“Don’t be so unhappy, Fennimore! Look up and let us talk about it. Will you, or will you not? Don’t be afraid! Let us bear it together, my own love! Come, try if you can’t!”

She raised her head slightly and looked up at him. “Oh, God, what shall we do! Isn’t it terrible, Niels! Why should such a thing happen to me? And how lovely it all could have been—so happy!” and she sobbed again.

“Should I not have spoken?” he moaned. “Poor Fennimore, would you rather never have known it?”

She raised her head again and caught his hand. “I wish I knew it and were dead. I wish I were in my grave and knew it, that would be good—oh, so peaceful and good!”

“It is bitter for us both, Fennimore, that the first thing our love brings us should be only misery and tears. Don’t you think so?”

“You must not be hard on me, Niels. I can’t help it. You can’t see it as I do—I am the one that should be strong, because I am the one that is bound. I wish I could take my love and force it back into the most secret depth of my soul and lock it in and be deaf to all its wailing and its prayers, and then tell you to go far, far away; but I can’t, I have suffered so much, I can’t suffer that too—I can’t, Niels. I can’t live without you—see, can I? Do you think I can?”

She rose and flung herself on his breast.

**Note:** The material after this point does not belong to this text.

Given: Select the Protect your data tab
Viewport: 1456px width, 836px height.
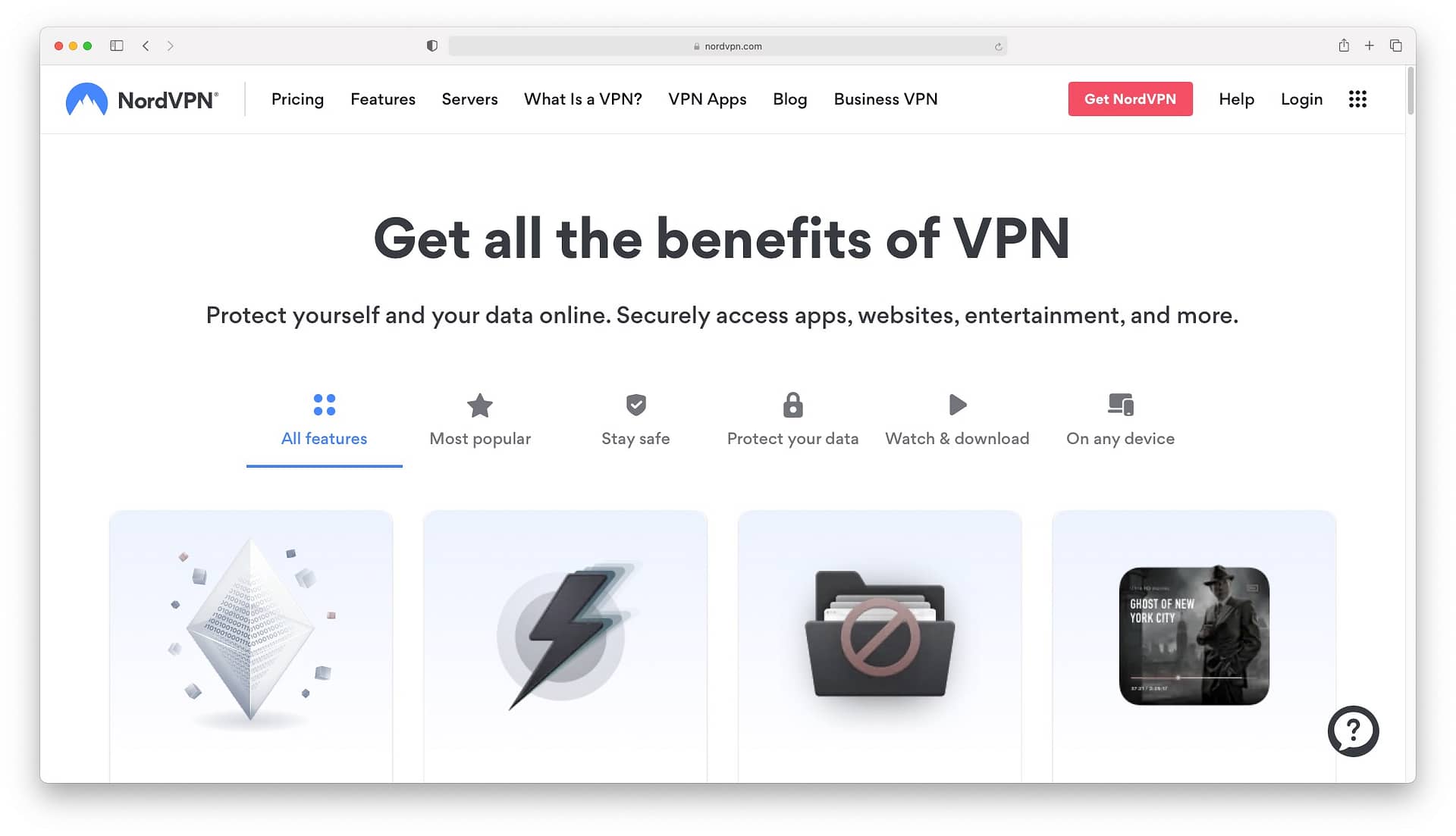Looking at the screenshot, I should (x=792, y=421).
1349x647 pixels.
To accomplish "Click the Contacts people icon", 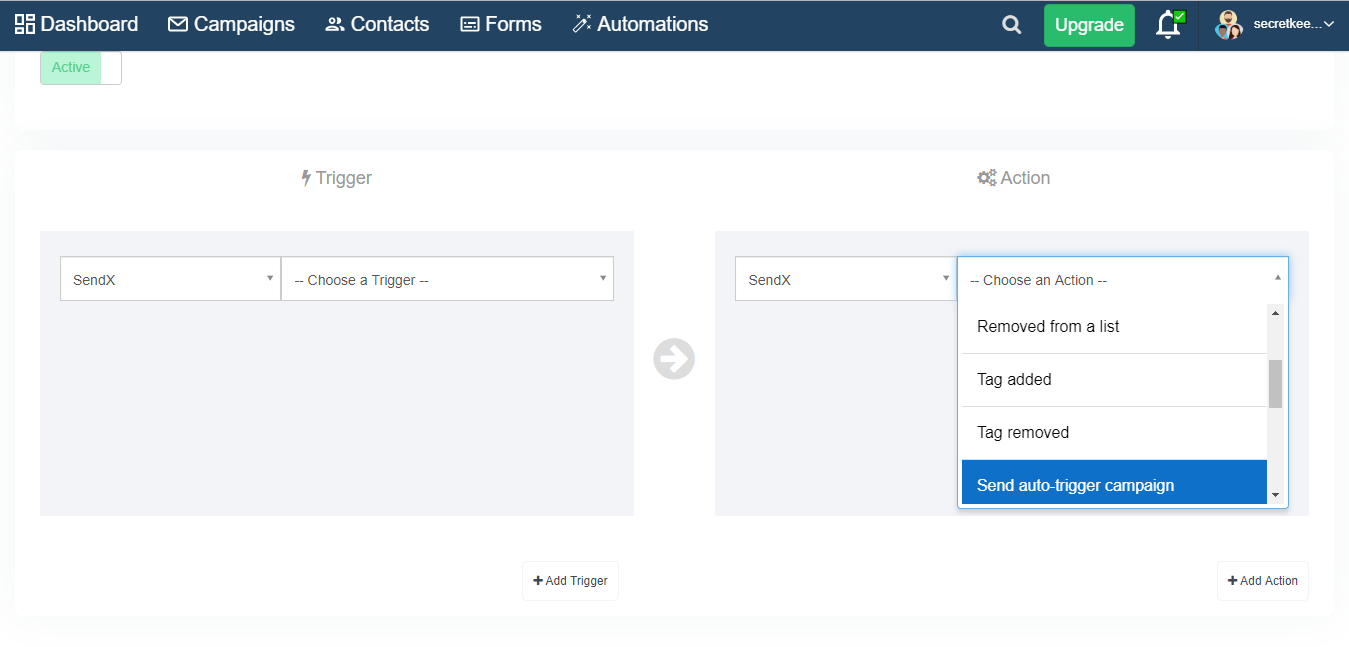I will [335, 24].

“Here I am, and I won’t let you go; I won’t send you away, while I sit here alone in the old darkness. It is like a bottomless pit of loathing and misery. I won’t throw myself into it. I would rather jump into the fjord, Niels. Even if the new life brings other agonies, at least they are new agonies, and haven’t the dull sting of the old, and can’t stab home like the old, which know my heart so cruelly well. Am I talking wildly? Yes, of course I am, but it is so good to talk to you without any reserve and without having to be careful not to say what I have no right to. For now you have the first right of all! I wish you could take me wholly, so that I could belong to you utterly and not to any one else at all. I wish you could lift me out of all relations that hedge me in!”

“We must break through them, Fennimore. I will arrange everything as well as possible. Don’t be afraid! Some day, before any one suspects anything, we shall be far away.”

“No, no, we mustn’t run away, anything but that, anything else rather than have my parents hear their daughter had run away. It is impossible! I will never do it. By God in heaven, Niels, I will never do it.”